Vapi is a voice ai / conversational agents tool. Developer-first voice AI infrastructure. The closest thing to Stripe-for-voice. Best for engineering teams building custom voice agents at scale.
Best for: Engineering teams building production voice AI applications
Best For
Engineering teams building production voice AI applications
Vapi Overview
Vapi is voice AI infrastructure for people who write code. The pitch is Stripe-for-voice: a thin orchestration layer that handles the hard real-time plumbing (audio streaming, turn-taking, barge-in, interruption handling) while you bring your own LLM, your own text-to-speech, your own speech-to-text, and your own telephony. Most competitors hide those choices behind a managed runtime. Vapi exposes them. That is the whole personality of the product, and it explains both why developers love it and why non-technical buyers bounce off it.
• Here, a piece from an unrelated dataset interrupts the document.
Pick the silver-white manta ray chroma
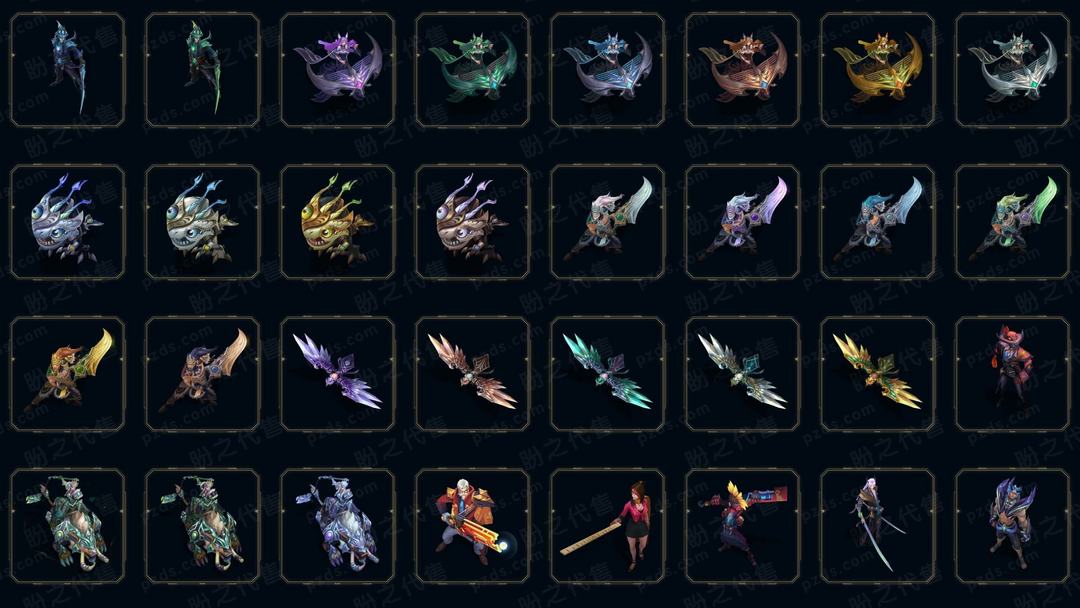1080x608 pixels. pyautogui.click(x=1012, y=70)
The architecture is modular by design. You wire OpenAI, Anthropic, or an open-source model for reasoning. You pick ElevenLabs, Deepgram, PlayHT, or Cartesia for the voice. You connect Twilio, Vonage, or Telnyx for the phone line. Vapi sits in the middle and keeps the conversation latency low enough to feel human, usually in the 500 to 800ms range depending on which TTS provider you chose. Swap any component without rebuilding the agent.
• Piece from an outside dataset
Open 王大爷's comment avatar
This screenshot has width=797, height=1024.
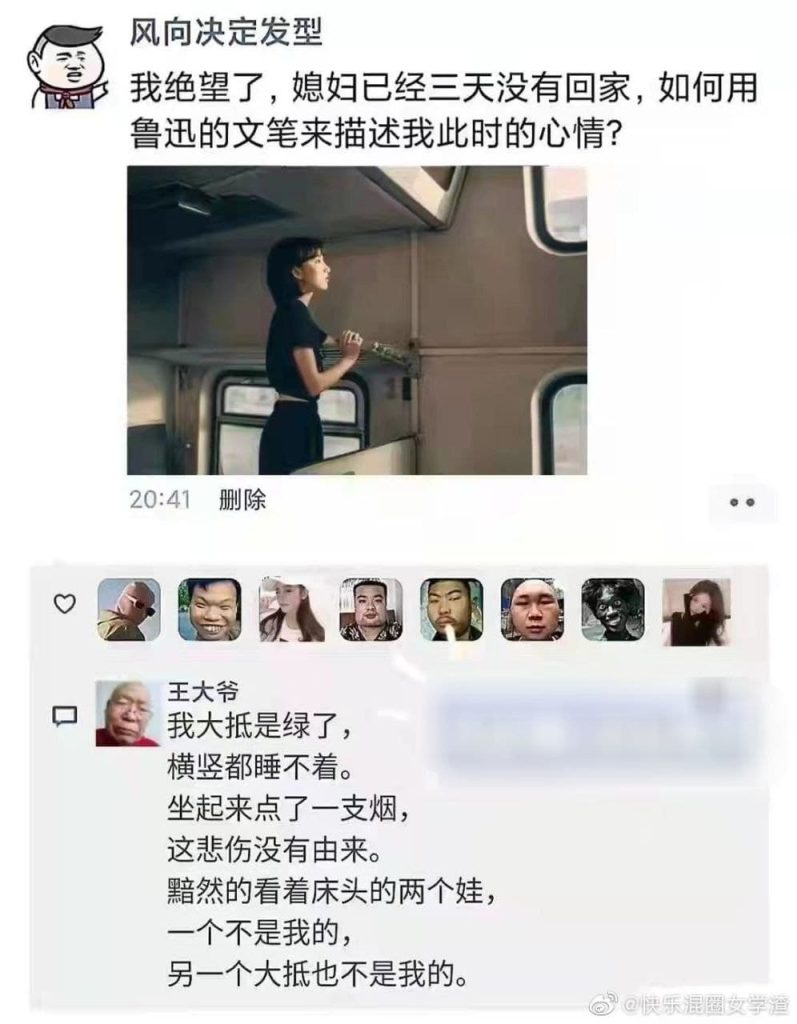click(128, 713)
Function calling is where Vapi earns its keep on sales and service use cases. Your agent can hit a webhook mid-call to look up an order, book a calendar slot, qualify a lead against your CRM, or transfer to a human with full context attached. Because you control the function layer in your own code, the agent can do anything your backend can do. That is a different ceiling than a no-code builder where you are limited to the integrations the vendor shipped.
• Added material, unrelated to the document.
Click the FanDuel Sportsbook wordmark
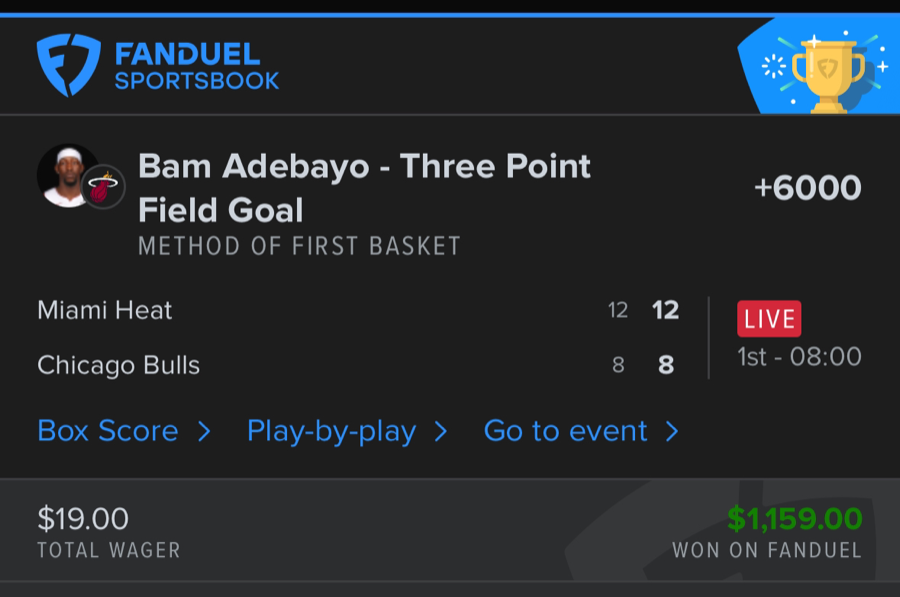900x597 pixels. tap(196, 66)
The trade-off is real and worth naming up front. Vapi is not a product you hand to a marketing manager. It is a platform you hand to an engineer. There is no polished campaign dashboard, no drag-and-drop persona builder that a non-coder can run with. You get APIs, SDKs, and a configuration surface that assumes you know what an STT provider is. For teams with engineering capacity, that openness is the point. For everyone else, it is a wall.
Pros & Cons
Use Cases
SaaS Company Building a Custom Inbound Support Agent
A B2B SaaS company with a real engineering team wants an inbound voice agent that resolves tier-1 support without a human. They wire Vapi to their own knowledge base via function calls, connect Claude for reasoning, and use Deepgram for low-latency voice. The agent authenticates the caller against their database, pulls account status, answers product questions, and creates a Zendesk ticket with full transcript when it cannot resolve. Because the function layer is their own code, the agent reads live account data no no-code builder could reach. Containment on routine calls climbs past 60%, and the team iterates on the prompt and tools in their normal deploy pipeline.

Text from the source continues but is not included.